### Actions to take
A – Reproduce verbatim the section of the blog post that starts with the words "We have known" and ends after the words "it was surreal.".
B – Write a continuation of the blog post on Geomagic and Sensable Technologies, starting after its final sentence.

### Excerpted text
Ping Fu Second Blog Post
As a child I always loved to touch things – and when I grew up I loved anything that engaged my senses: gardening, cooking, Legos, machinery – even gauges. Maybe it was because I didn’t go to school. Chairman Mao had said we needed to be re-educated by the workers, farmers and soldiers. I spent my childhood in an abandoned field of an aeronautics campus; airplane wings became slides and scraps of metal were our toys. I learned through making radios for people, speedometers for cars and sheet metal for airplanes.
It’s no coincidence that our company would also be involved in making things. Geomagic was founded with a focus on creating digital versions of physical objects. But while they look good on a screen in a 3D digital environment, we can’t touch things that we’ve scanned. We can’t grab digital models, and snap fit them like we can with Legos. The potential of not just accessing data, but the ability to interact with the data and make the data do things fascinates me. So when I heard Sensable Technologies was looking for a strategic partnership, I jumped in with both feet.
We have known Sensable Technologies for many years, I saw the company at SIGGRAPH in 1999. Everyone was mesmerized by the innovation, and I, too, fell in love with it — the device pushed back to me with sophisticated and realistic forces, and I could feel the texture of a digital model, the snap fit of an assembly — it was surreal.

### Entries supplied
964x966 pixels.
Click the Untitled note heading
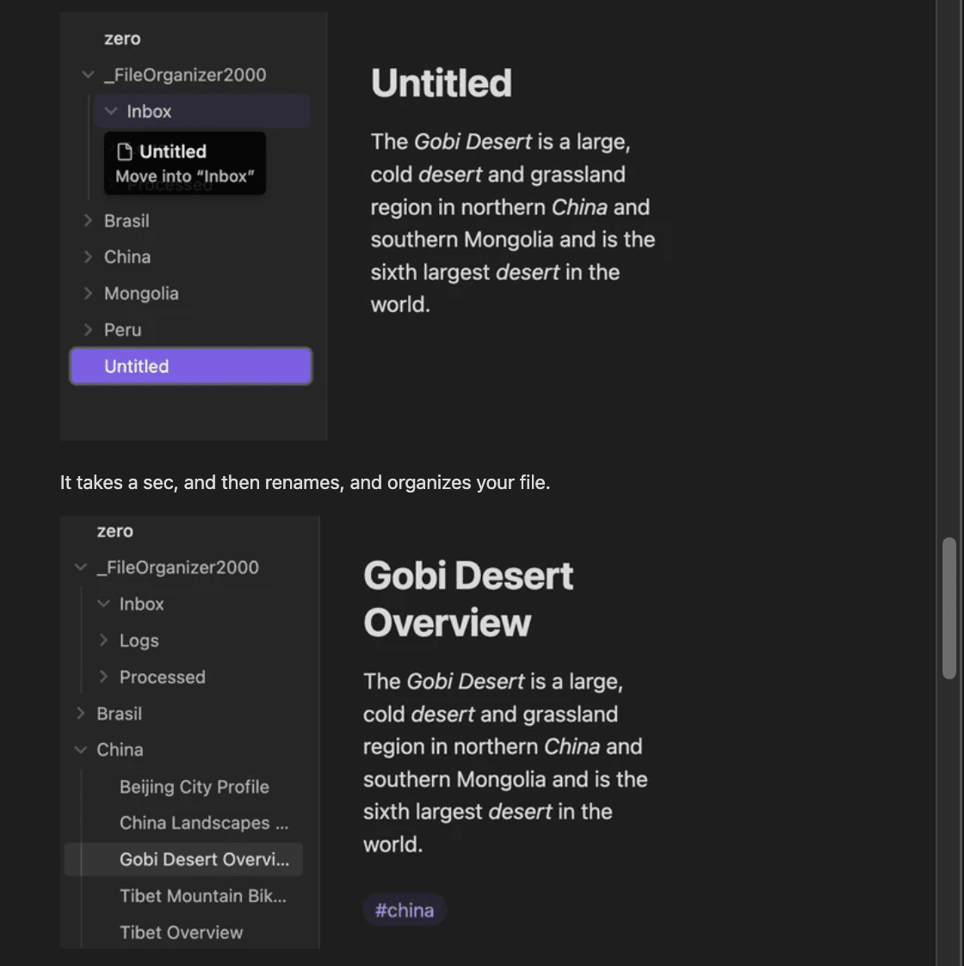point(441,83)
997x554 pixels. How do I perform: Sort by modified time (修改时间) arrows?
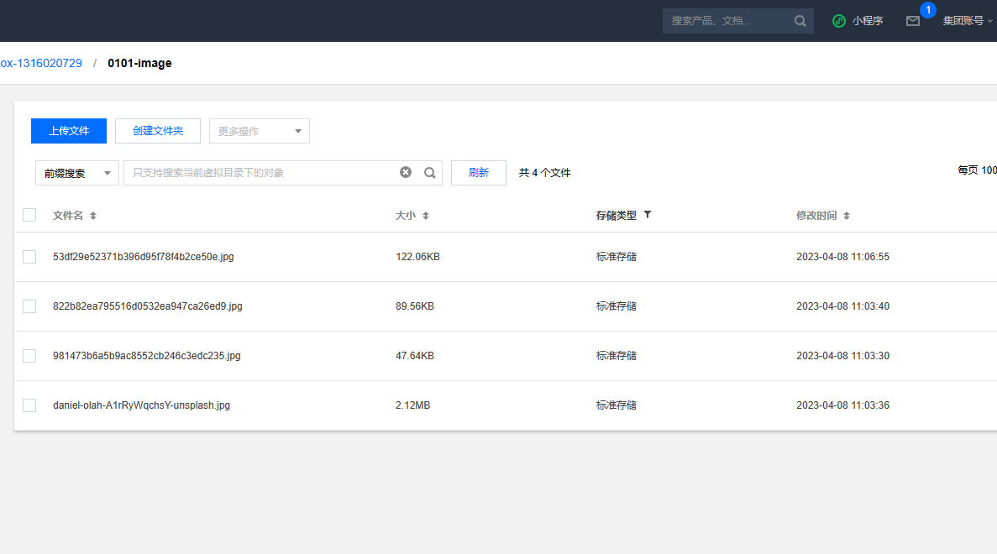click(847, 216)
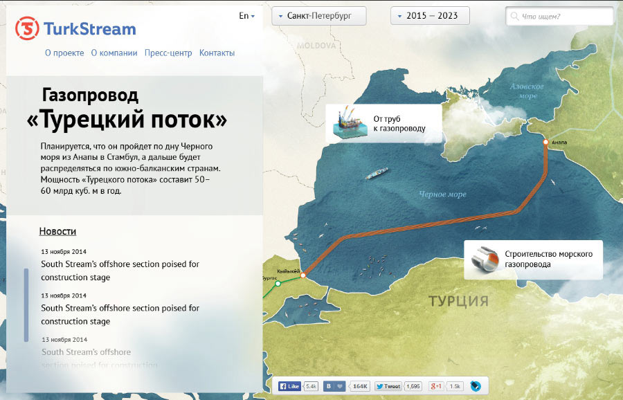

### Results for the exercise
A –
We have known Sensable Technologies for many years, I saw the company at SIGGRAPH in 1999. Everyone was mesmerized by the innovation, and I, too, fell in love with it — the device pushed back to me with sophisticated and realistic forces, and I could feel the texture of a digital model, the snap fit of an assembly — it was surreal.

B –
Sensable and Geomagic have maintained a parallel track over the years, and as we were looking at it more closely last year, we saw more synergy between the two businesses than ever before and my sixth sense told me the time was right. We remained impressed with the people that had persevered through ups and downs and still held the same passion and devotion to the haptic technology with which they had started more than a decade before.
We were, however, not seduced by a perfect product in a perfect market. The attraction was rooted from the potential to feel the sensory feedback in the digital environments and the compatibility of the two companies: our culture, product offerings, markets and customers. Sensable shared the same vision with Geomagic – create and simulate our physical world in digital environments, bringing human sense, vision and touch into 3D. Investing in a technology that is precious and working with the people who are passionate have always been the joy of innovation and entrepreneurship.
Delightfully, this has been the best merger that I’ve seen in years, and we could not be happier with the result. In just two short months post-merger, Sensable’s business has accelerated, the momentum is building, and the market has reacted positively. The culture fit was obvious and people are happy. We sent gift baskets from North Carolina to their homes in Boston, and they ordered large boxes of ice cream for us to indulge. The love is in the air. OK, how can anyone not be seduced? Now Geomagic can bring the physical world into a digital environment and users can touch it.
Why is touch so important? It’s the first sense we experience and it allows us to connect with our world. User experience has been a buzzword for years — now a combination of the Geomagic and Sensable technologies can truly provide an environment where the user experience is the solution itself.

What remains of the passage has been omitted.